Abstract

The following text is the German original followed by the English translation of a previously unpublished essay by Julia Franck, winner of the 2007 German Book Prize. Although Franck has received critical acclaim most recently for her novel Die Mittagsfrau (Lady Midday, 2007), she came to the attention of the mainstream German media with the publication of her second novel, Liebediener (Love Servant, 1999), which coincided with the Fräuleinwunder craze. The Fräuleinwunder, or "Girl Wonder" phenomenon, existed briefly at the turn of the millennium, when Volker Hage first observed in Der Spiegel that many of the young, female authors writing at the time had a matter-of-fact approach to representing love and sex. When the newspaper Die Welt asked several of the authors included in the Fräuleinwunder to write essays about the popularity of German women authors, Franck penned "Das Wunder Frau," or "The Wonder (of) Woman." Here she strongly criticizes the Fräuleinwunder label, yet she does find some truth in Hage's assertion that women write differently than men.

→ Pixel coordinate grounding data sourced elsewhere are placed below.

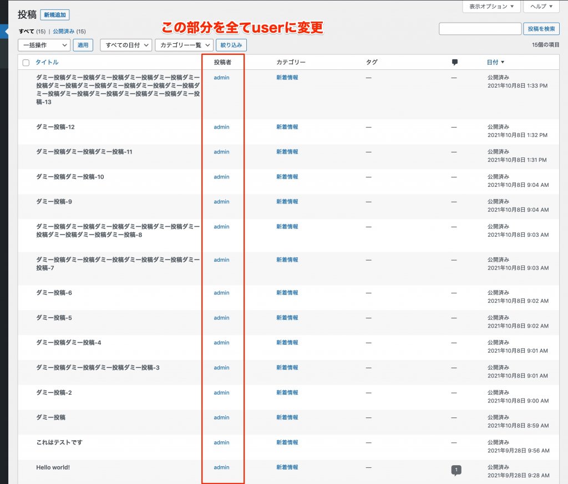Click inside the post search input field
Screen dimensions: 568x484
[x=480, y=29]
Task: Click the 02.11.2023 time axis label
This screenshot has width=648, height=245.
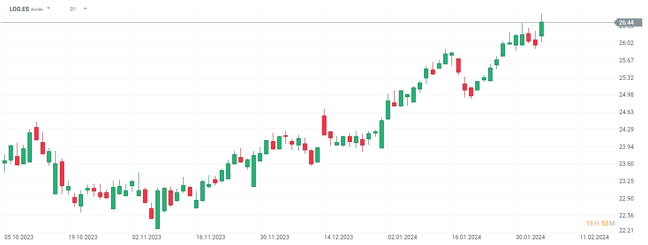Action: [x=147, y=237]
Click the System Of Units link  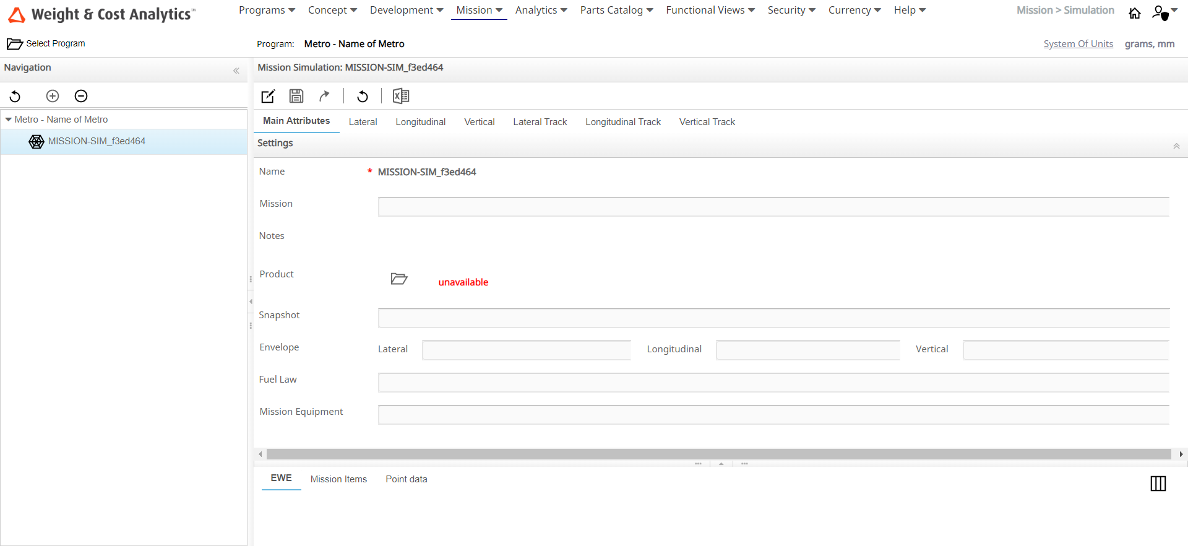tap(1078, 44)
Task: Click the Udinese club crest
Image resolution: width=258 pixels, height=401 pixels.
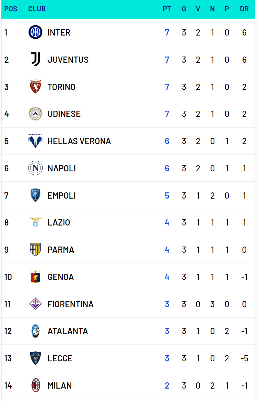Action: point(35,114)

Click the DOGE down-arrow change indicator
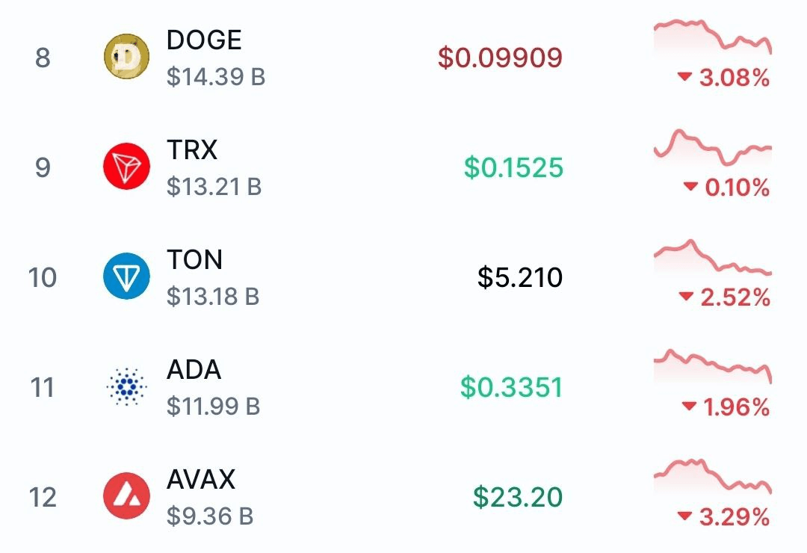tap(684, 77)

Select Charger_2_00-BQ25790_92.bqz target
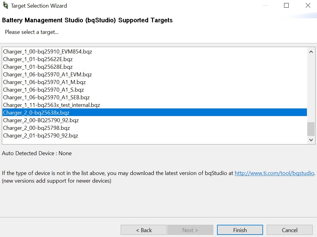tap(41, 120)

Franck proposes the term "weibliche Nüchternheit," or "Female Sobriety," which both acknowledges Hage's observation and provides an alternative way to talk about the writing style of female authors. Deeming "Das Wunder Frau" too feminist for publication, Die Welt declined to print it. Julia Franck has expressly given her permission to the Women in German Yearbook to publish the German original as well as the English translation of the essay. (AMH)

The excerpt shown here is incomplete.